The ICPC Chairman noted that though the Commission initially planned to investigate about 100 projects in the 12 states that were spread across the six geo-political zones of the country, it eventually investigated 400 projects in the selected states.
He gave names of the states involved in the first phase of the inspection exercise as Enugu, Adamawa, Bauchi, Aka Ibom, Benue, Imo, Lagos, Sokoto, Osun, Edo, and Kogi.
According to him, while some of the projects the Commission met on the ground differed from what was originally approved, it was found that some of the lawmakers outrightly diverted funds earmarked to them for their constitutional projects.
Stressing that while some of them were forced to distribute items they initially refused to distribute to their constituents, including transformers, others were compelled to restitute constituency project funds they surreptitiously diverted to their personal use.
More so, Prof. Owosanonye disclosed that over 2000 companies that were involved in various constituency projects were identified, with 317 of them profiled and sent to the Federal Inland Revenue Service, FIRS.

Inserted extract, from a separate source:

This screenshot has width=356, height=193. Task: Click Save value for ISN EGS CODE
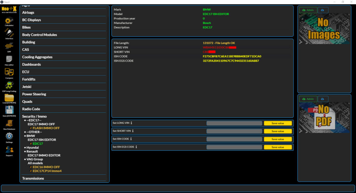[277, 147]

“Some of the lawmakers are already paying back to the Federal Government funds they collected for constituency projects, while some contractors have quickly mobilized to site after they found out that we were investigating them”, he added, bemoaning however that it would be difficult for the ICPC to track funds that were diverted in the guise that it was used for “Capacity building and Empowerment”.
Despite the level of fraud perpetrated in the name of constituency projects, Prof. Owosanonye said he would not call for its abolishment, saying “it is aimed to breach equitable distribution of social amenities”.
“Constituency project is good, but the gap is in the delivery. So I am not on a mission to ask that it should be scrapped”, the ICPC boss added.
He said he had upon assuming headship of the anti-graft agency, decided that it was better to pursue a strategy that would lead to quicker recovery of stolen funds, rather than to embark of prolonged litigations.
“Recovery based approach is more impactful and cost-effective”, he added, lamenting that cases drag for years in court before any meaningful recovery could be made.
Likewise, ahead of the Kogi and Bayelsa governorship elections billed for Saturday, he said the ICPC would collaborate with the Independent National Electoral Commission, ICPC, to monitor those that would engage in vote-buying.